Why does Jesus use such scalding words towards the scribes and Pharisees? His words are so caustic that I feel the sting of them 2000 years later – and they weren’t even aimed towards me!
I think it’s because Jesus’ kingdom is a kingdom of love and humility (which are so closely related it’s difficult if not impossible to separate them). But the scribes and Pharisees, as leaders who lead with pride and not humility, are opposed to His kingdom. I think this may also be the reason Jesus is so harsh towards hypocrites. All men are hypocrites in that we don’t live up to what we say is right and good. So why such harshness towards hypocrites? It’s not all hypocrites that Jesus thrashes but the religious leaders who are hypocrites, those who should be leaders and teachers in love and humility but instead teach pride by their actions.
It’s a good thing I like humility. Jesus teaches about humility so much that one is faced with three choices:
- reject the teaching of Jesus, and therefore Jesus, and do things your way
- say what Jesus says about humility, but don’t do what He does
- accept the teaching of Jesus and make it your ambition to be humble
Sometimes Jesus teaches with such crystalline clarity and tornadic force that one is reduced to the most elemental things in life. Nothing that Jesus teaches is clearer than His teaching on humility and self-exaltation, and nothing is more fundamental.

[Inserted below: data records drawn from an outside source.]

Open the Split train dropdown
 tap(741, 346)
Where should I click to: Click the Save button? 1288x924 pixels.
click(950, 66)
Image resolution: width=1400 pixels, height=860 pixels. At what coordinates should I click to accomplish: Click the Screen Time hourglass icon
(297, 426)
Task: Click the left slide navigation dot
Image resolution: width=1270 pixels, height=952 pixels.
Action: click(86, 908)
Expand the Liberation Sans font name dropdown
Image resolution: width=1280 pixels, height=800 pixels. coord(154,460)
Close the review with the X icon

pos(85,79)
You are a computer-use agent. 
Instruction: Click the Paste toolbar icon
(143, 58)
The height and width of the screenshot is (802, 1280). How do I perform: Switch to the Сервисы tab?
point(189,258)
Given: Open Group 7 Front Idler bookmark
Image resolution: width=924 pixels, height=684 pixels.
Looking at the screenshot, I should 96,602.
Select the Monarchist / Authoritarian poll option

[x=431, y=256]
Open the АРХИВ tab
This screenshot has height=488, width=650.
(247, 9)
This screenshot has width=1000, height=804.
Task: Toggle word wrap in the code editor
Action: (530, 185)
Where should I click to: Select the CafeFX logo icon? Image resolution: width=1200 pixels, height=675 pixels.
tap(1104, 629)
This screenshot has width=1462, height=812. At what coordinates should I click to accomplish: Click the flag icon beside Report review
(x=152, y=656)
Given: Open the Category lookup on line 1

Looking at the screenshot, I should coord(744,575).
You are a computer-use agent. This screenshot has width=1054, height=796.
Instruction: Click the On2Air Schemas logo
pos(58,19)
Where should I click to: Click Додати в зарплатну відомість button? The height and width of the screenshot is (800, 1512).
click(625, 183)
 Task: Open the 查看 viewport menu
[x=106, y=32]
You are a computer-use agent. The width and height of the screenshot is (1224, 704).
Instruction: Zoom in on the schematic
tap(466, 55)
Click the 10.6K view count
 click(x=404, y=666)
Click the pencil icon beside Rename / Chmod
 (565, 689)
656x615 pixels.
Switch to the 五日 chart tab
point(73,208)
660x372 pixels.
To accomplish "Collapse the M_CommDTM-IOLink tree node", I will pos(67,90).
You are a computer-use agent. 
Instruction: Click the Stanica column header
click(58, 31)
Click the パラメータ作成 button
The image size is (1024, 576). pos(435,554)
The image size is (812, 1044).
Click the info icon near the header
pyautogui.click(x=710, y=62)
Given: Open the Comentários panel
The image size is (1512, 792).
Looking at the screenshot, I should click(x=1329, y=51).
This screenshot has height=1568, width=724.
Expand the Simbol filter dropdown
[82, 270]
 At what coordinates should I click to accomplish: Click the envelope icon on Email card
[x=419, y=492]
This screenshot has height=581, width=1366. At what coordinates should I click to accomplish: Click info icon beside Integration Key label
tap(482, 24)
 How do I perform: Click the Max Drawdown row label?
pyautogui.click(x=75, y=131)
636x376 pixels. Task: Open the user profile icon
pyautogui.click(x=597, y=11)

In Matthew’s Gospel alone, here is what Jesus teaches about humility:
“Then Jesus said to His disciples, ‘If anyone desires to come after Me, let him deny himself, and take up his cross, and follow Me’” (16:24).
“Assuredly, I say to you, unless you are converted and become as little children, you will by no means enter the kingdom of heaven. Therefore, whoever humbles himself as this little child is the greatest in the kingdom of heaven” (18:3-4).
“Yet it shall not be so among you; but whoever desires to become great among you, let him be your servant. And whoever desires to be first among you, let him be your slave – just as the Son of Man did not come to be served, but to serve, and to give His life a ransom for many” (Matthew 20:26-28).
“But he who is greatest among you shall be your servant. And whoever exalts himself will be humbled, and he who humbles himself will be exalted” (23:11-12).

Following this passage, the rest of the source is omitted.